— START Task inputs —
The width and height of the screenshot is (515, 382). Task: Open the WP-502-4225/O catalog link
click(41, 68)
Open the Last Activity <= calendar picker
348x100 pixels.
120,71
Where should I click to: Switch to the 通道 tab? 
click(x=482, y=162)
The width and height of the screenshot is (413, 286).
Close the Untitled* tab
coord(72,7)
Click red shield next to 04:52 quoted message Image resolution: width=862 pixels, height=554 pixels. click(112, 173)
— END Task inputs —
— START Task inputs —
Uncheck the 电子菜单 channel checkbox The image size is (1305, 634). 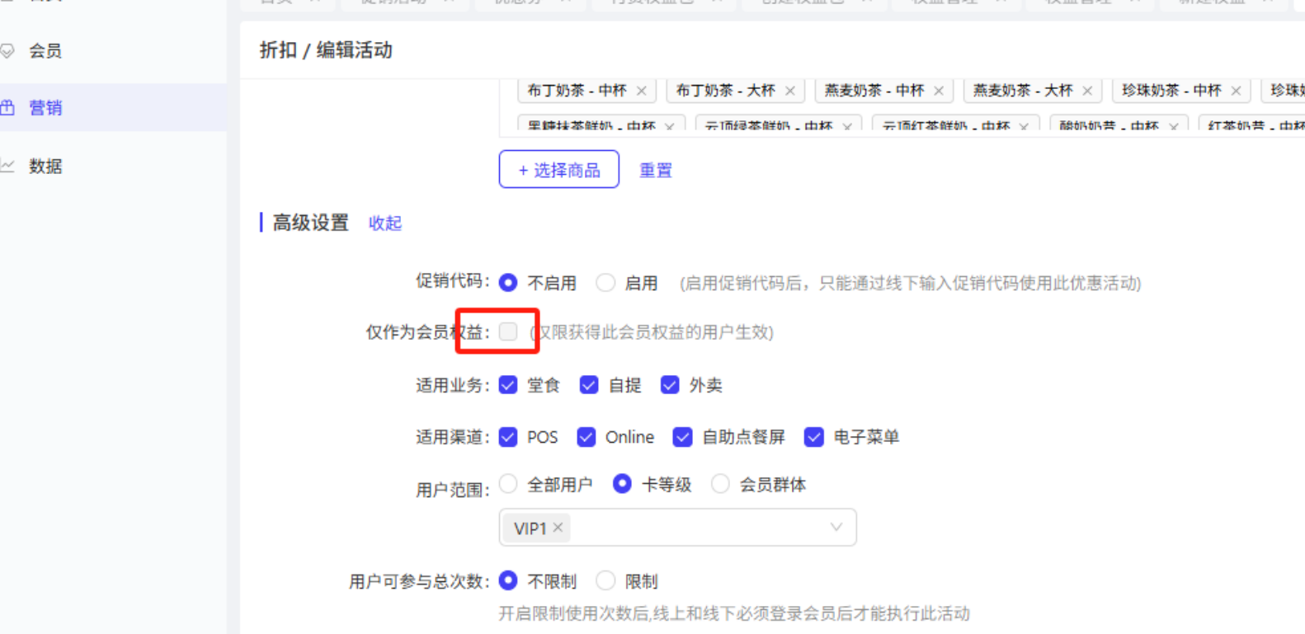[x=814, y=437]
— END Task inputs —
— START Task inputs —
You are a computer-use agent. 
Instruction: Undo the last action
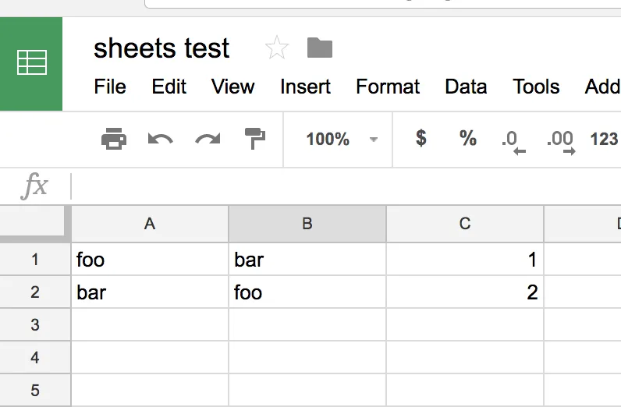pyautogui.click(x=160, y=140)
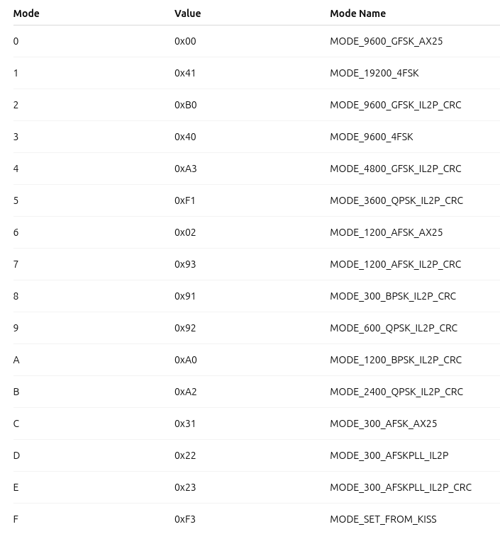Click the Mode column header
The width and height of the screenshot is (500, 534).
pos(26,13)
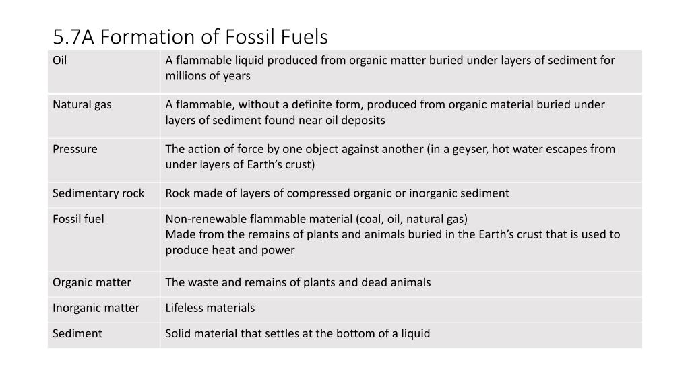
— END Task inputs —
Please copy out the lines of the entries above, from the line that contains "Open the Last Activity <= calendar picker" through the line that contains "Click red shield", reproducing them word for word.

● Written response
Open the Last Activity <= calendar picker
348x100 pixels.
120,71
Where should I click to: Switch to the 通道 tab? 
click(x=482, y=162)
The width and height of the screenshot is (413, 286).
Close the Untitled* tab
coord(72,7)
Click red shield next to 04:52 quoted message Image resolution: width=862 pixels, height=554 pixels. click(112, 173)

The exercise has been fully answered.